(Directions for this task)
State the number of lines in these records that include the word "Policy", and add nothing to it.

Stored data
:::
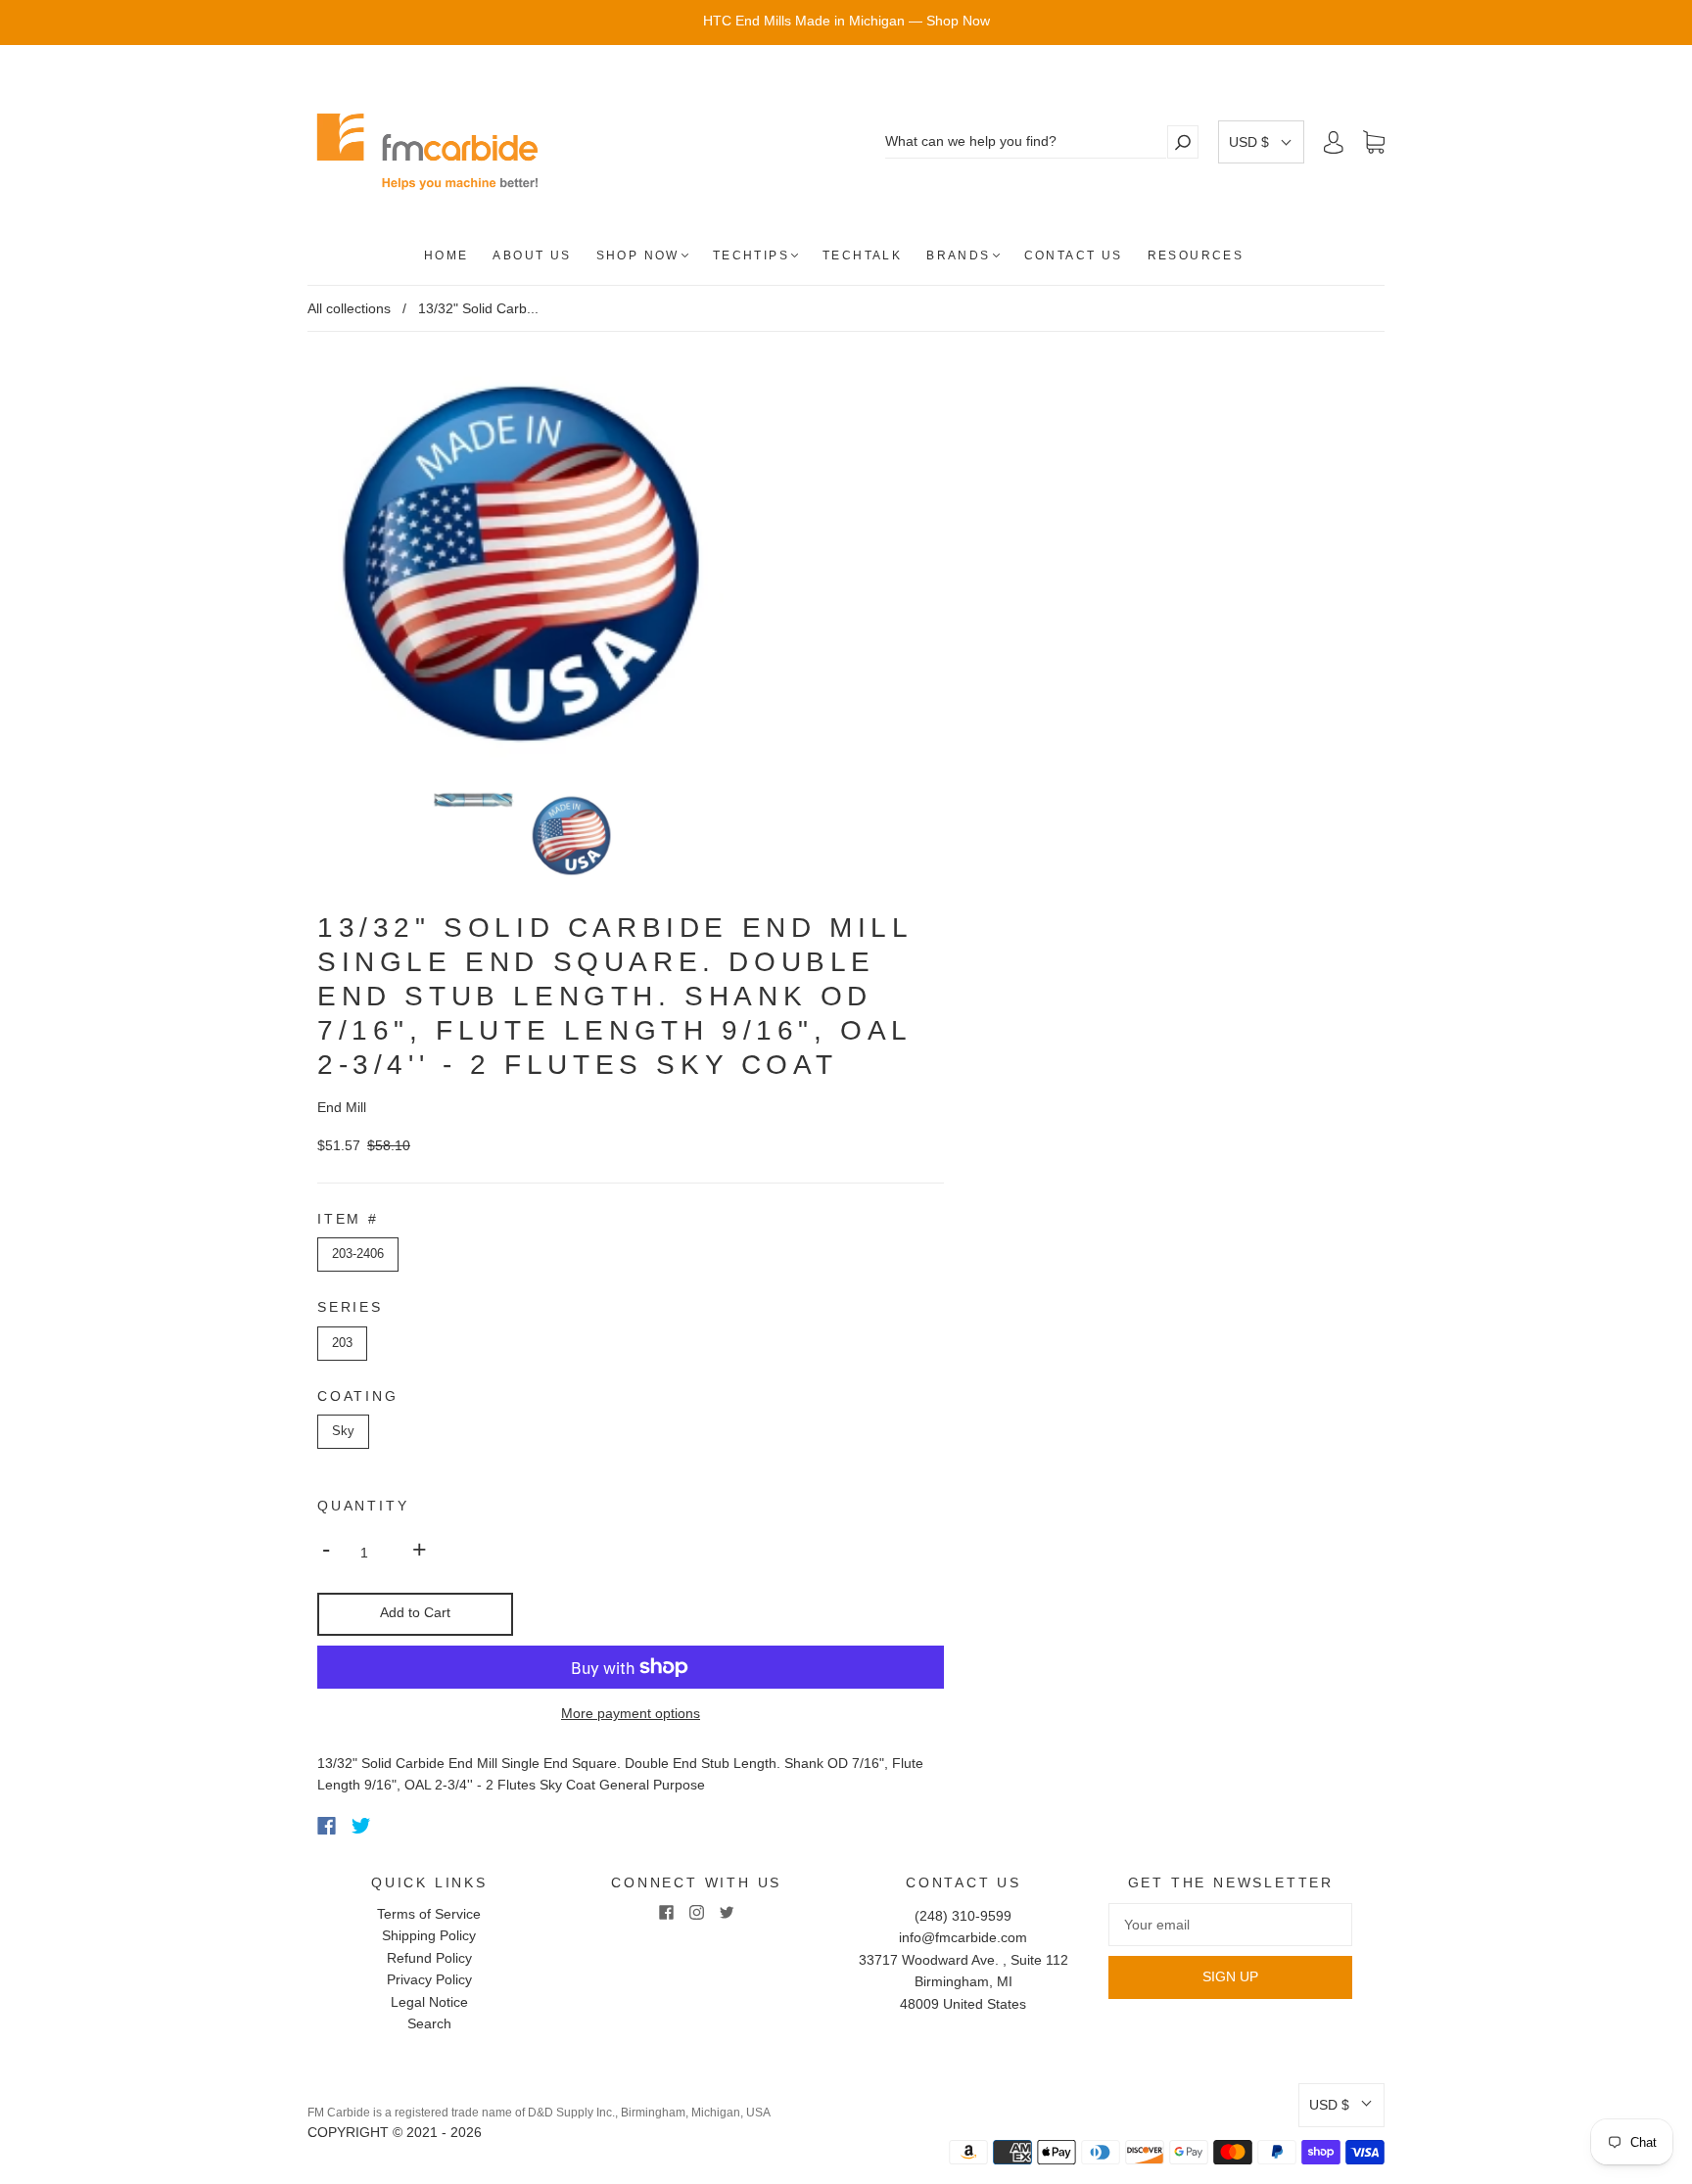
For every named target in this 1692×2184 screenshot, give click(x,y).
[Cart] (1374, 143)
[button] (1261, 141)
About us (532, 255)
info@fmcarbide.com (963, 1937)
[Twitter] (361, 1825)
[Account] (1333, 142)
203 (342, 1342)
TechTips (751, 255)
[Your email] (1230, 1924)
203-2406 (358, 1253)
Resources (1196, 255)
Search (429, 2023)
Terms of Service (429, 1914)
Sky (343, 1430)
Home (446, 255)
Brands (958, 255)
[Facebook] (326, 1825)
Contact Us (1073, 255)
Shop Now (638, 255)
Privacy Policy (429, 1979)
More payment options (630, 1713)
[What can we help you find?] (1025, 141)
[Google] (401, 1825)
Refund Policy (429, 1958)
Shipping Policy (429, 1935)
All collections (349, 308)
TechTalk (862, 255)
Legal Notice (429, 2002)
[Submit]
:::
(Answer section)
3